I think the bigger lesson is that America's foreign policy is the real problem. We can't support monsters, take them out when convenient, and support more monsters without expecting blowback. The foreign policy is madness and it really hasn't changed. Look at Syria. Look at Libya. There will be more Iraq Wars. More lies. More destruction and more hatred. America will eventually bankrupt itself like this.

The military industrial complex is eating this country like a snake eating it's own tail.


----------



## ballen0351 (May 16, 2013)

Makalakumu said:


> I think the bigger lesson is that America's foreign policy is the real problem. We can't support monsters, take them out when convenient, and support more monsters without expecting blowback. The foreign policy is madness and it really hasn't changed. Look at Syria. Look at Libya. There will be more Iraq Wars. More lies. More destruction and more hatred. America will eventually bankrupt itself like this.
> 
> The military industrial complex is eating this country like a snake eating it's own tail.


So I ask again what's the better option?  The world is a dangerous place people in general are dangerous.  Look no further then putting 2 three year olds in a room with 1 toy and watch how long it takes to turn violent.  Its in our nature to resort to violence.  When a country decides it wants nukes and also says its goal is to wipe another country off the face of the earth like Iran and Israel then what should be done?  As a nation should we just sit back and watch?


----------



## Makalakumu (May 16, 2013)

ballen0351 said:


> So I ask again what's the better option?  The world is a dangerous place people in general are dangerous.



Some people can be dangerous, but from my experience, when people are unprovoked, they remain peaceful and generous.  

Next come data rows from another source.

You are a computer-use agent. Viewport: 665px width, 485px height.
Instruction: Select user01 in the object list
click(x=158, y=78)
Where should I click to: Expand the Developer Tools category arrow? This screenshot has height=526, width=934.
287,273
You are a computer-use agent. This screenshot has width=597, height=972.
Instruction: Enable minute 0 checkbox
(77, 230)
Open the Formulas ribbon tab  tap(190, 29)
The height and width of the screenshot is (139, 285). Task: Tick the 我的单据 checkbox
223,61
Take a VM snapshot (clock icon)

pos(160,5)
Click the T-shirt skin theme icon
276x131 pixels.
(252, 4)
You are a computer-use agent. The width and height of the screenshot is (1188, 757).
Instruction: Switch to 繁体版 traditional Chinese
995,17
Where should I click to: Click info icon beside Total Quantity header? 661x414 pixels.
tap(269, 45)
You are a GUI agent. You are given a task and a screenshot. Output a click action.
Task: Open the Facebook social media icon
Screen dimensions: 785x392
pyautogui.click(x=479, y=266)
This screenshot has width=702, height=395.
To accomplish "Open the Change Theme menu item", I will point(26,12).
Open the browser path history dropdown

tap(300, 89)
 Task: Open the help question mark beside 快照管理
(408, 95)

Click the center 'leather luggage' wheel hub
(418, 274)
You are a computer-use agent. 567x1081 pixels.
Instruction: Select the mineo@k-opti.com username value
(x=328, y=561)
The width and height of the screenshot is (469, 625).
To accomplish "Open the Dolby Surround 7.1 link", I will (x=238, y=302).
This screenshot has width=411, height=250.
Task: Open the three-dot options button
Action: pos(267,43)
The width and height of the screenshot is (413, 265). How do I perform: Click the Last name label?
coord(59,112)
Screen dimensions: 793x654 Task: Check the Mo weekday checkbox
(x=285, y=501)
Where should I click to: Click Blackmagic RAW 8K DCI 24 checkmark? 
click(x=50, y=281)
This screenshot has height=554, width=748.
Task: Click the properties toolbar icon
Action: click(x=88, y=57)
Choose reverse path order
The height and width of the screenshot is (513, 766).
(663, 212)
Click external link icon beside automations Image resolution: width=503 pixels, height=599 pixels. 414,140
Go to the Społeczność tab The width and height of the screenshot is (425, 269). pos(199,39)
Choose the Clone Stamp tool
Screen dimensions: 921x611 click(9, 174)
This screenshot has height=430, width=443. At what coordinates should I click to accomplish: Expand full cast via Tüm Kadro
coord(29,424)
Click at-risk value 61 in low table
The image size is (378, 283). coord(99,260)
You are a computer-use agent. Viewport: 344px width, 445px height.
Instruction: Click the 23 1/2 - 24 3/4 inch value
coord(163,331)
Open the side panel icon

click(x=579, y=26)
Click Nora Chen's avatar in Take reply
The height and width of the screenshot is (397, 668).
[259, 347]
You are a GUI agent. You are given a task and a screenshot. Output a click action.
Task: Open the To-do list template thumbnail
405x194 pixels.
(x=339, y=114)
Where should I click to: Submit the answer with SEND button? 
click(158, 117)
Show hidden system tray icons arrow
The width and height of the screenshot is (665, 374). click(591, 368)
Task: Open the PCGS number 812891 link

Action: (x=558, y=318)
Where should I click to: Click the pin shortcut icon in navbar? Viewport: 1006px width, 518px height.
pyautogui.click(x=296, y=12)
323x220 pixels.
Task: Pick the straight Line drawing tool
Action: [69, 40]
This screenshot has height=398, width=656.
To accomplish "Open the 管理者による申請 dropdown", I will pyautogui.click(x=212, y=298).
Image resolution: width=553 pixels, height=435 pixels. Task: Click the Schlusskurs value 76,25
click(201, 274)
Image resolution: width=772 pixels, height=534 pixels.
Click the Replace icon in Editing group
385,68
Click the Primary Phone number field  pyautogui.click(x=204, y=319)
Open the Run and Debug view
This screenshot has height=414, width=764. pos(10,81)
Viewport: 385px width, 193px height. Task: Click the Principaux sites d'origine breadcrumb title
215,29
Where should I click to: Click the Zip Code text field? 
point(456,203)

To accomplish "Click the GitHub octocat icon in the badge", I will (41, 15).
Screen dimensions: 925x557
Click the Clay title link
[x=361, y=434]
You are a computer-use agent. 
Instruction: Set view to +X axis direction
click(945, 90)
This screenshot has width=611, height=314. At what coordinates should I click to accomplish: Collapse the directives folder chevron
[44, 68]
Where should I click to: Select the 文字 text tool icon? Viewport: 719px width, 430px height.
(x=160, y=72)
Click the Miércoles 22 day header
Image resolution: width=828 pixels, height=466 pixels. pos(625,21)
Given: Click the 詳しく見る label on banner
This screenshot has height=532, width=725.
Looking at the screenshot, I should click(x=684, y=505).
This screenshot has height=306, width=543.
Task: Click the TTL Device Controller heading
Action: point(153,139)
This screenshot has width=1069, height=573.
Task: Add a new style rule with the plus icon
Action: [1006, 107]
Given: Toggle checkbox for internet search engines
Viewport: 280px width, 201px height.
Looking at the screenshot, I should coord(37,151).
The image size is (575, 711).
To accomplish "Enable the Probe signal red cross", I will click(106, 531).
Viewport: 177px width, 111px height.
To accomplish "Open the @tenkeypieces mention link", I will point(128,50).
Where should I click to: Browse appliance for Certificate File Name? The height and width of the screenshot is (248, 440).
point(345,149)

The problem with our foreign policy is that it is wholly shaped by corporate interests.  Take Libya for example.  30,000 Chinese oil workers were in the country working on contracts with Gaddafi.  Those contracts disappeared when he was deposed by the US backed violence and new contracts were drawn up with western firms as soon as the new guys got in power.  

The whole production is a lie.  In a way it's worse than Iraq, because at least Saddam's hell hound reputation gave the war an illusion of legitimacy.  And now look who is in power in Libya...Al Qaeda types.  This isn't about keeping America safe from danger.

Look at these pictures.












How do you think the people living here view America now?  How open would their ears be to people preached that we were the Great Satan?  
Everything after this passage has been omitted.